Theater und die Quote: Strichlisten und Ästhetik
Das Theatertreffen macht sich weiter auf den Weg hin zur Parität. Ein Wochenkommentar.
Nach dem Festival ist vor dem Festival. Das Theatertreffen ist zu Ende, die Autorentheatertage am Deutschen Theater beginnen. Eine wunderbare Gastspielreihe, um die Vielfalt neuer Dramentexte kennenzulernen. Ich mach mir mal kurz eine Strichliste, was die Zahl der Regisseure und Regisseurinnen unter den Einladungen betrifft. Zehn Männer, drei Frauen. Denk auch zurück ans Festival FIND in der Schaubühne im April mit internationaler Dramatik, drei Frauen, drei Männer und vier Kollektive inszenierten da.
Sind solche Strichlisten ein sinnvolles Kriterium zur Beurteilung eines Festivals? Ja und nein. Ja, weil sie etwas aussagen über mangelnde Gendergerechtigkeit, über fehlende Chancen für Regisseurinnen, auch mal im subventionierten Theater scheitern zu dürfen. Nein, weil der Frauenanteil im Regiefach noch nichts über die Qualität aussagt oder auch nur darüber, ob aus „weiblicher Perspektive“ erzählt werde. Denn wenn uns all die Jahrzehnte von Genderbender und Dekonstruktion der Geschlechterrollen eines gezeigt haben, dann, dass es keine reinen, unvermischten und nicht aus Projektionen und Imaginationen übereinandergeschichteten Perspektiven gibt. Deshalb haben im jetzt wiederholten Nachdenken über eine Frauenquote im Regiefach einige KollegInnen zu Recht auf René Pollesch hingewiesen, der den Schauspielerinnen seiner Stücke immer großartige Bühnen gebaut hat, um durch all diese Überlagerungen im Rollenbild Frau zu klettern.
Alles keine neuen Überlegungen, aber wieder hervorgekramt angesichts dessen, dass das am Sonntag zu Ende gegangene Theatertreffen für die nächsten beiden Jahre eine Frauenquote im Regiefach beschlossen hat. Daran muss sich die KritikerInnen-Jury, die schon paritätisch besetzt war, halten. Zudem hat die Konferenz „Burning Issues“, auf der Theatermacherinnen sich trafen, das Festival abgeschlossen. Das ist alles sinnvoll.

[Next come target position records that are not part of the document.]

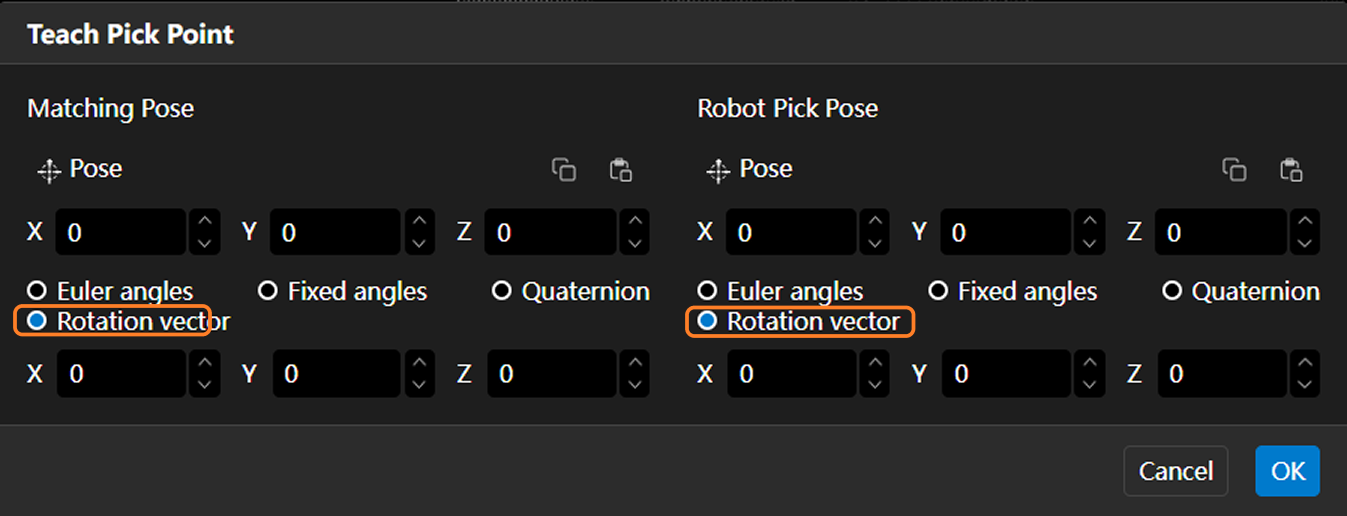The height and width of the screenshot is (516, 1347).
Task: Increase Matching Pose position X value
Action: pos(204,222)
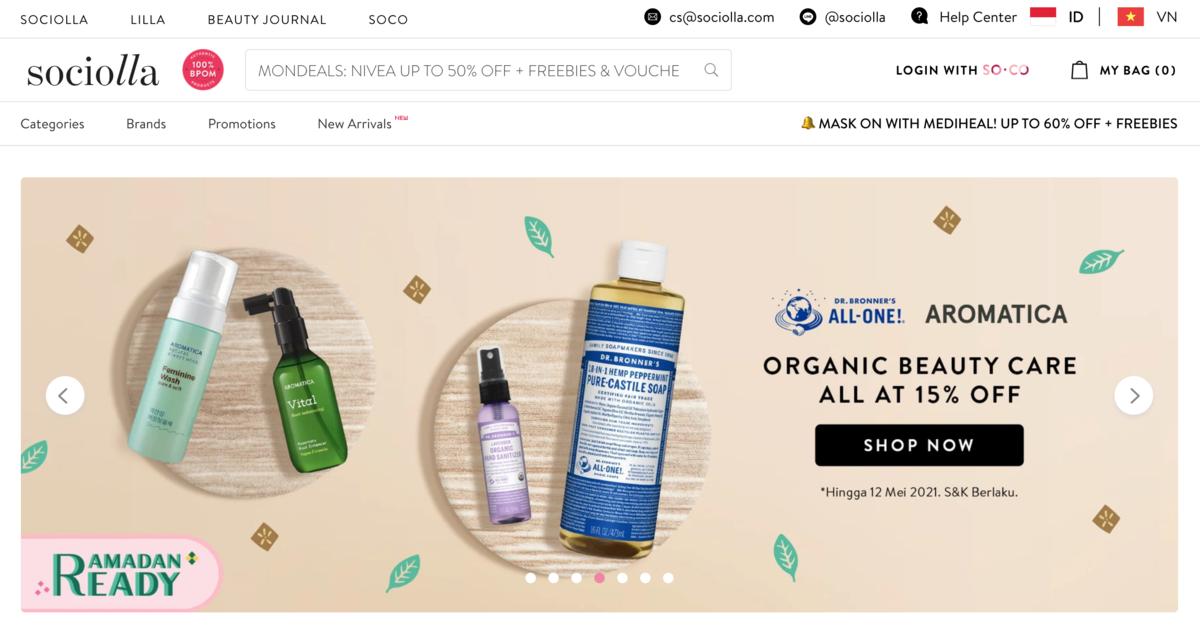Click the Help Center question mark icon
The width and height of the screenshot is (1200, 626).
920,17
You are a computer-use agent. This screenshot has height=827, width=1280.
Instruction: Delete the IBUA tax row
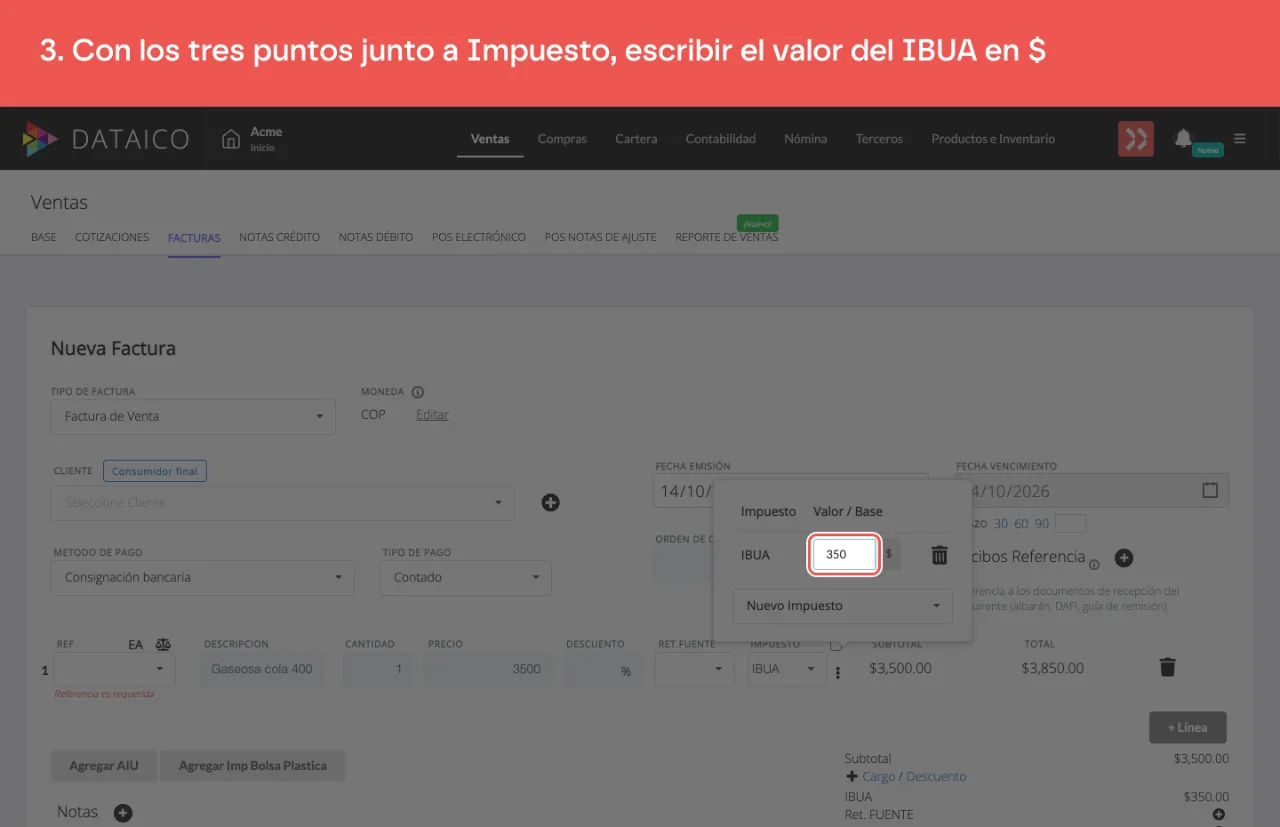click(939, 555)
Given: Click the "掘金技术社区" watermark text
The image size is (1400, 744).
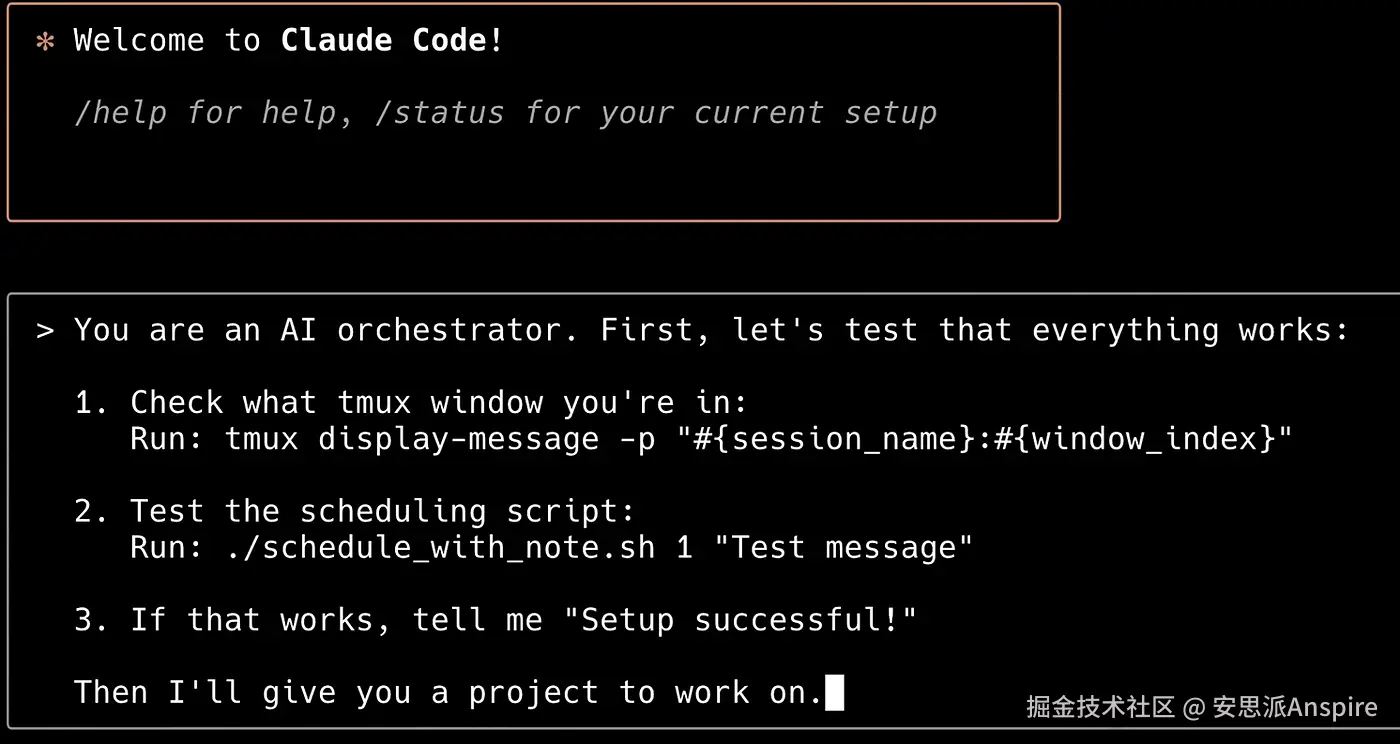Looking at the screenshot, I should [1100, 708].
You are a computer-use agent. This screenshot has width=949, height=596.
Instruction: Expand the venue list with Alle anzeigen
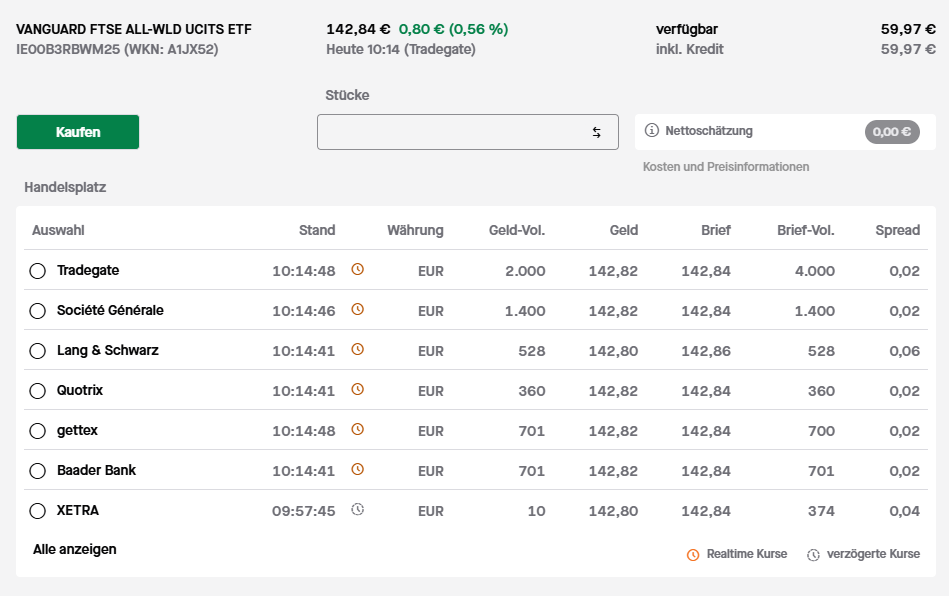pos(74,549)
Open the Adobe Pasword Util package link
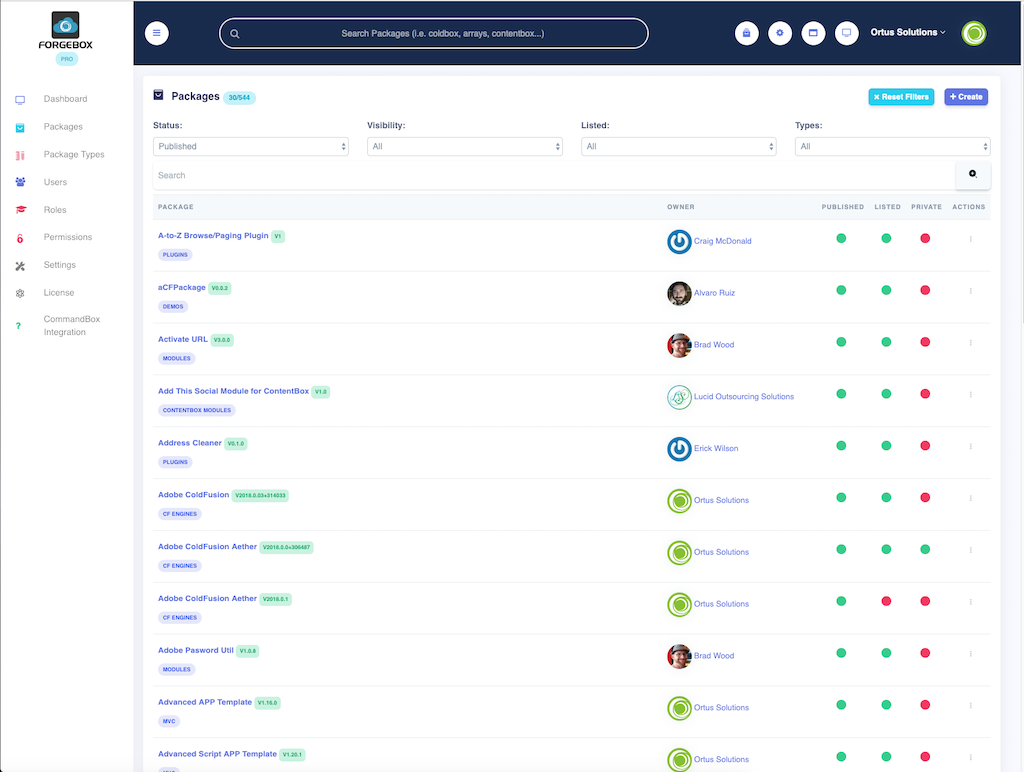1024x772 pixels. click(195, 650)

Die Möglichkeit, während des Theatertreffens in Berlin zehn Inszenierungen zu sehen, die durch den deutschsprachigen Raum reisende KollegInnen aus mehreren hundert als großartig ausgesucht haben, schätze ich noch immer sehr. Schon weil ich sonst diese tollen Ensembles aus Basel, Dresden, München, Wien nicht zu sehen bekäme. Kenne aber auch als Zeichen der Verwöhnung den Gedanken, ach, schon wieder dieser Name in der Auswahl. Mit Frauenquote wird sich diese Liste auf jeden Fall erweitern, verändern. Dass allerdings zwei Jahre ausreichen sollen, um TheaterleiterInnen zu mehr Vertrauen in Regisseurinnen zu ermutigen, ist nicht glaubhaft.
Für die nächsten beiden Jahre gibt es beim Theatertreffen eine Frauenquote
Im Übrigen schreibt hier eine Autorin, die selbst in der taz lange Zeit, in den 1980er Jahren, die Erfahrung gemacht hat, dass man mit Texten über Künstlerinnen zwar ein Eckchen im Lokalteil bekam, aber fast nicht auf den überregionalen Seiten landen konnte. Die Angst, dass man von wegen Quote am Ende eine schlechte Künstlerin gefeaturet hätte, war groß. Gut, dass wenigstens das vorbei ist.